**Records for the exercise:**
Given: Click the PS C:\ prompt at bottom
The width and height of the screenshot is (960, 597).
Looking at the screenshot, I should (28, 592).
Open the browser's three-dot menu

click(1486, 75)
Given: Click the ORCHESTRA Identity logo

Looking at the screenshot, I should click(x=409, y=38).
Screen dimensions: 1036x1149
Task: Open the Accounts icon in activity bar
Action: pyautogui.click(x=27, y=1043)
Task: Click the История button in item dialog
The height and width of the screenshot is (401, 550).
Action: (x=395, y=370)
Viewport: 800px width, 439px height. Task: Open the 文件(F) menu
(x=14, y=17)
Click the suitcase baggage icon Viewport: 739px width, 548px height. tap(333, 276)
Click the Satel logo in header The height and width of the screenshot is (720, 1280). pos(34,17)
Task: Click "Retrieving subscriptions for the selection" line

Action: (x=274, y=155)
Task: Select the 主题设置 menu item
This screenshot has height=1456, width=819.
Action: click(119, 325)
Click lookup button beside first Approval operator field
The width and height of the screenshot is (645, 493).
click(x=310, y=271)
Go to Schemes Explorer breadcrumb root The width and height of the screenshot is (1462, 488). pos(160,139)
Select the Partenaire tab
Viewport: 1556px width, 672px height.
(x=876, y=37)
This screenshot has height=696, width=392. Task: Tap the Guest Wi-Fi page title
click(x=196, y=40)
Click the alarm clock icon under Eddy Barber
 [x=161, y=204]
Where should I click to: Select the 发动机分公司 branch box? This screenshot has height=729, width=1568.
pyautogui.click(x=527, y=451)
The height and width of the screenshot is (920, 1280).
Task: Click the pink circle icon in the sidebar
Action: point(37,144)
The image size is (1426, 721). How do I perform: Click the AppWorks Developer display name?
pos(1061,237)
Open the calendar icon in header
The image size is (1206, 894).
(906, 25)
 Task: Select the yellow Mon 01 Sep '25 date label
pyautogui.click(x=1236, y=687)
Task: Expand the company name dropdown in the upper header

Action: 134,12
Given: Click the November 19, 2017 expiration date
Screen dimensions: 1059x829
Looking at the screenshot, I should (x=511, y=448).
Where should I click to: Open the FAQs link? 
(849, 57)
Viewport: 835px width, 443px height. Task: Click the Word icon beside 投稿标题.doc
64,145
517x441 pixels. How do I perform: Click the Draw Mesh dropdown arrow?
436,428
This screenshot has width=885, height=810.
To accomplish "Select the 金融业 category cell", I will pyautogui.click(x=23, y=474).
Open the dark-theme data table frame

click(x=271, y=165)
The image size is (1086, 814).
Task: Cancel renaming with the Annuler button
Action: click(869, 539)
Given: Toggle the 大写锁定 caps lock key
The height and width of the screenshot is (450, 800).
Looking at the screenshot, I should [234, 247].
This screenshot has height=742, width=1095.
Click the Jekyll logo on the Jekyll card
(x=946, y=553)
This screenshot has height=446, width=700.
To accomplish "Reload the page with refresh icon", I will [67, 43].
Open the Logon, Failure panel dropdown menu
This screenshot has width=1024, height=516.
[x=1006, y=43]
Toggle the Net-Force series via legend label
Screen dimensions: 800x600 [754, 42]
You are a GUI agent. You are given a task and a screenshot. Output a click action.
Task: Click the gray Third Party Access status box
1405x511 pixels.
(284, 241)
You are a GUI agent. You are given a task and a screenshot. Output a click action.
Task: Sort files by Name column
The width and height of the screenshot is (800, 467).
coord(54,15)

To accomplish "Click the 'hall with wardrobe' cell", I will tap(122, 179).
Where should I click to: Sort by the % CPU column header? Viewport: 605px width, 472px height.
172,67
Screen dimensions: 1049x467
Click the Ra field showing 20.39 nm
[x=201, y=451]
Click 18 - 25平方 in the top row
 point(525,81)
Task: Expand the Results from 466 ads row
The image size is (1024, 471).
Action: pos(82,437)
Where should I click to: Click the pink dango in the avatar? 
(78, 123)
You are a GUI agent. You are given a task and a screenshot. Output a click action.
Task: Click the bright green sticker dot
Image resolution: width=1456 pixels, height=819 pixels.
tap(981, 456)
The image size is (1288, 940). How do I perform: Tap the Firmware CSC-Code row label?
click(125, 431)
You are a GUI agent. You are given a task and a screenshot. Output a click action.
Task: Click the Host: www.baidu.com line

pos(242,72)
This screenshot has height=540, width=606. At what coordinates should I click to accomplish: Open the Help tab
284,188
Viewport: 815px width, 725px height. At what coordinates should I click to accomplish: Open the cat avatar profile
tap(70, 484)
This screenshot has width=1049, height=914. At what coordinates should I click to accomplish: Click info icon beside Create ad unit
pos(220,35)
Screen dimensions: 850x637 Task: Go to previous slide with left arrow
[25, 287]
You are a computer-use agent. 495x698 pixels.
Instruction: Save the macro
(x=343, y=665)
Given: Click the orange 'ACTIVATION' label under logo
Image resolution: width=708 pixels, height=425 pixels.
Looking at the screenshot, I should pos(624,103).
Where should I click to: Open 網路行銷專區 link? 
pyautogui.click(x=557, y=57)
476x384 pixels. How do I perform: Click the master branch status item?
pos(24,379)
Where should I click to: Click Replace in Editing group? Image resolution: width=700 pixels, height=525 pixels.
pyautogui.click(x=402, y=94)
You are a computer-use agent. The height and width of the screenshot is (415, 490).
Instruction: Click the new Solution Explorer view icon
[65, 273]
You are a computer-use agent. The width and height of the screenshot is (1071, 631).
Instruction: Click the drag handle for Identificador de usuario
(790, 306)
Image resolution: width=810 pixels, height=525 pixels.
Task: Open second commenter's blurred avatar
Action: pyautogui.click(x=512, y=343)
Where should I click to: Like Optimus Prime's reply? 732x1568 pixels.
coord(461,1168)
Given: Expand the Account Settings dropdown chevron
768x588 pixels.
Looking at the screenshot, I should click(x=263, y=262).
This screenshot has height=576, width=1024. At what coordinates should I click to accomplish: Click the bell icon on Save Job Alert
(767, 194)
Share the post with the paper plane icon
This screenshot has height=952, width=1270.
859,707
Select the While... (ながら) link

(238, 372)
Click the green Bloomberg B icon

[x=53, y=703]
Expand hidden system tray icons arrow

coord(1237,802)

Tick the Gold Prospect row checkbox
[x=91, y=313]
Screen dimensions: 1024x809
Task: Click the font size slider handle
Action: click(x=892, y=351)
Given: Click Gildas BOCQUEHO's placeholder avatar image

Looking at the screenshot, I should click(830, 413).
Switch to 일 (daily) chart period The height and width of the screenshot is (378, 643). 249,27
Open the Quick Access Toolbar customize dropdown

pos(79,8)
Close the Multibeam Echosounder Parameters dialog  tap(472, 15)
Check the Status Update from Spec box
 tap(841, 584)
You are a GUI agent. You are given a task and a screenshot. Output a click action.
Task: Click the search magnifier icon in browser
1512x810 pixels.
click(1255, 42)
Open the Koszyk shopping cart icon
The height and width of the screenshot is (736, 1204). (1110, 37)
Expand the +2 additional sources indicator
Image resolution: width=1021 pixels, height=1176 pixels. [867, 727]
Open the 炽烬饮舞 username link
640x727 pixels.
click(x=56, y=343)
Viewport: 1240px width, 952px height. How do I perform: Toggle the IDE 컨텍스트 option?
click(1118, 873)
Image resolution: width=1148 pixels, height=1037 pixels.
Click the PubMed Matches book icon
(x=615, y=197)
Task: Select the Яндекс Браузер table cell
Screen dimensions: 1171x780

**What you have to do:**
Please count the lines above containing "computer"; number only.

**Final answer:**
3